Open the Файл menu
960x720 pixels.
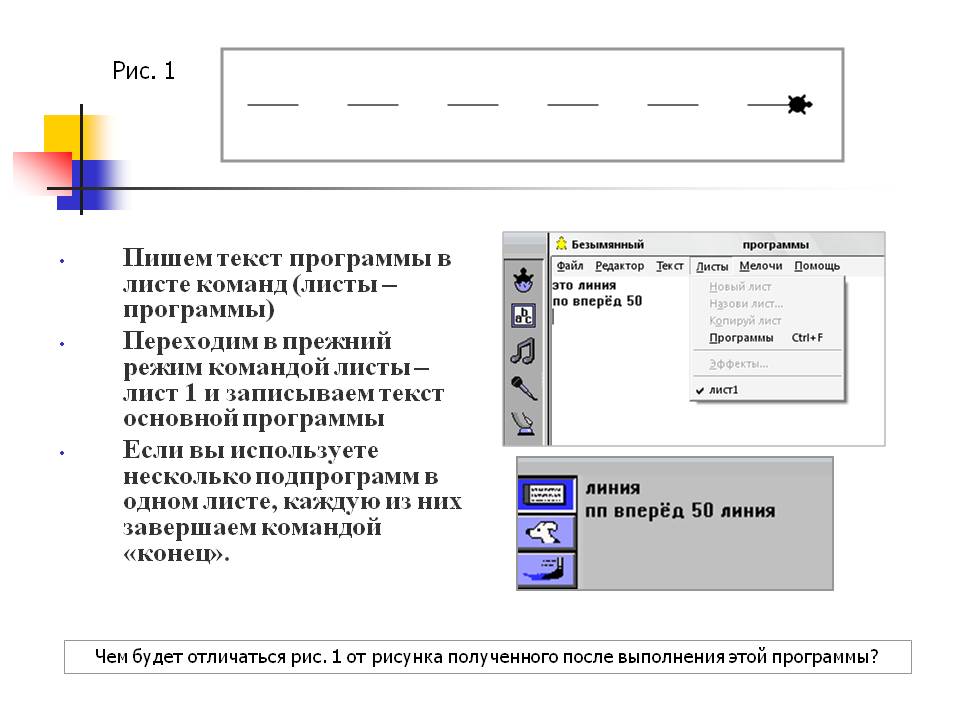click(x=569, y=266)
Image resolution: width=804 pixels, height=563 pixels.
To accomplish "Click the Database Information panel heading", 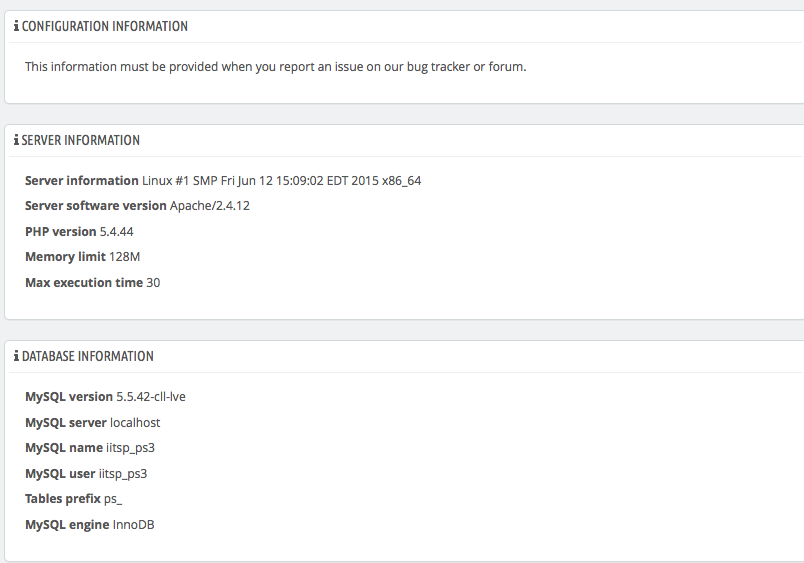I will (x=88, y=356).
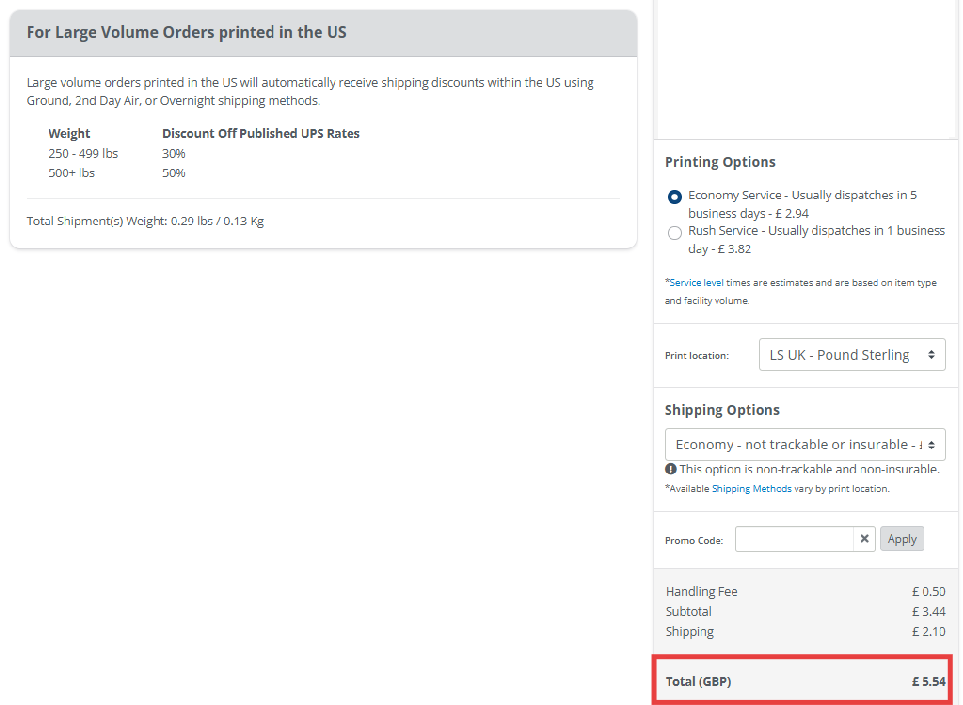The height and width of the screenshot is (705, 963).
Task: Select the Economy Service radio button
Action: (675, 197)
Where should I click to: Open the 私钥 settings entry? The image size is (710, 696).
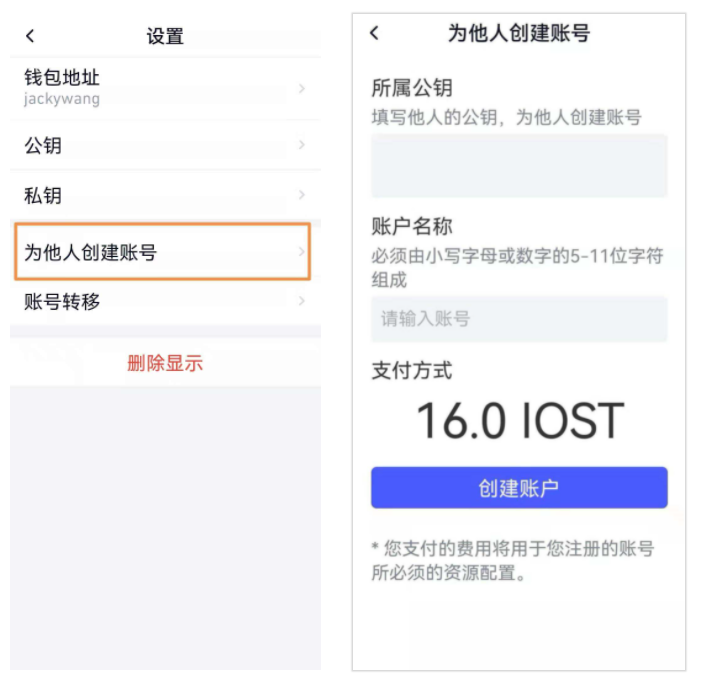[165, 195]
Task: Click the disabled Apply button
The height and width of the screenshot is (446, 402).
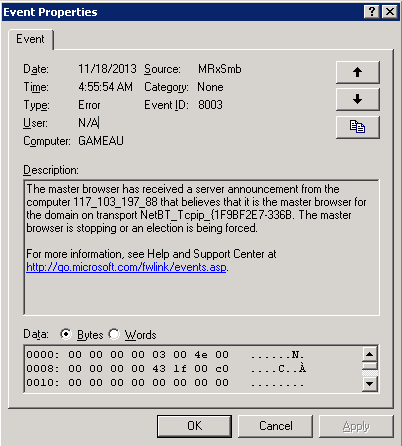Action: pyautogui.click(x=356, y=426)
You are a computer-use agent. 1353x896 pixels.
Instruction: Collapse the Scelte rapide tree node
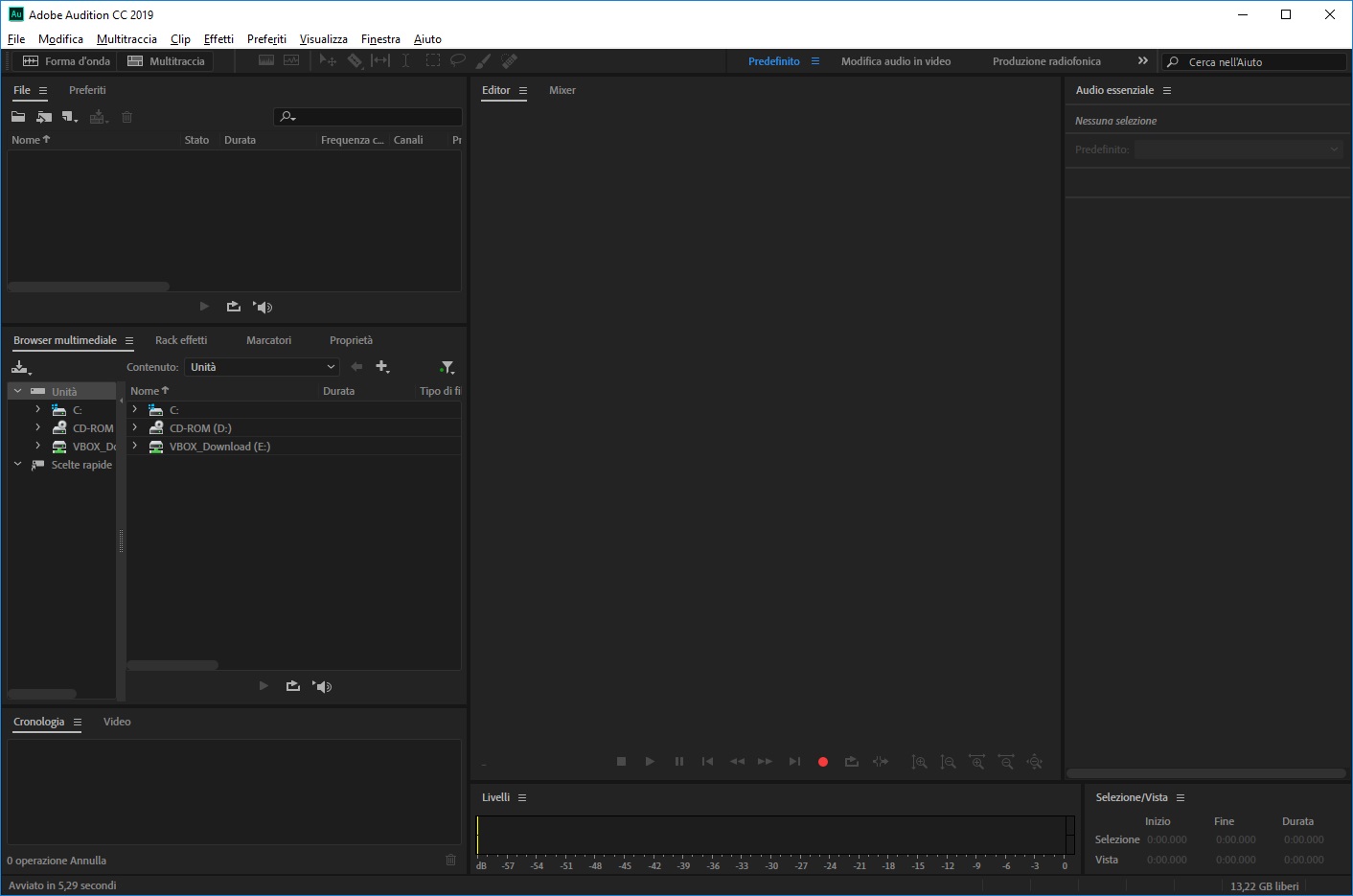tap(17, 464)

- WHAT YOU NEED TO DO -
Show each line of the records above that contains the word "button". Case counts.

- ANSWER IN FULL -
Task: Select the Economy Service radio button
Task: Click the disabled Apply button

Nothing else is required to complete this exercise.